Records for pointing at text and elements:
(begin)

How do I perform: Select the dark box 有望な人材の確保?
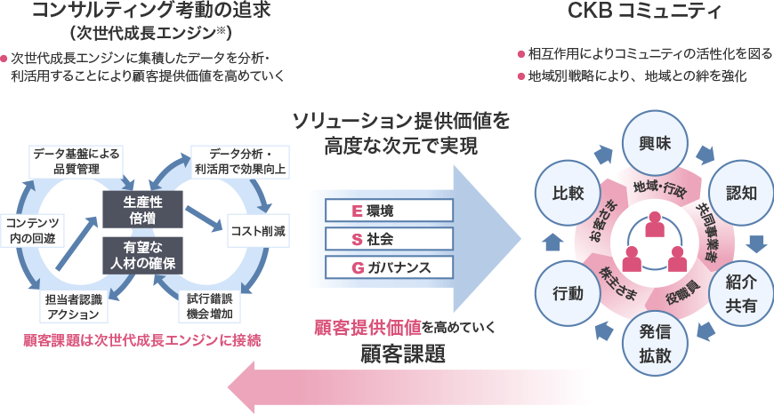click(x=143, y=254)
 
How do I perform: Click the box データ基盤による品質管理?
click(x=77, y=161)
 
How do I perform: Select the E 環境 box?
click(x=389, y=211)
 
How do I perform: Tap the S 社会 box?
click(x=389, y=239)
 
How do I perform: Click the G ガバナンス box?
click(x=389, y=267)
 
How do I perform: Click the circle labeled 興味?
click(x=653, y=141)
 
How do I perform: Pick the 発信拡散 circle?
click(x=653, y=344)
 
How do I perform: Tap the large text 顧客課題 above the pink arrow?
click(x=402, y=354)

(end)

WORK TO COMPLETE: Transcribe the entire listing verbatim, leaving out the picture.

FINAL RESULT:
How do I perform: Select the dark box 有望な人材の確保?
click(x=143, y=254)
 
How do I perform: Click the box データ基盤による品質管理?
click(x=77, y=161)
 
How do I perform: Select the E 環境 box?
click(x=389, y=211)
 
How do I perform: Tap the S 社会 box?
click(x=389, y=239)
 
How do I perform: Click the G ガバナンス box?
click(x=389, y=267)
 
How do I perform: Click the circle labeled 興味?
click(x=653, y=141)
 
How do I perform: Pick the 発信拡散 circle?
click(x=653, y=344)
 
How do I perform: Tap the large text 顧客課題 above the pink arrow?
click(x=402, y=354)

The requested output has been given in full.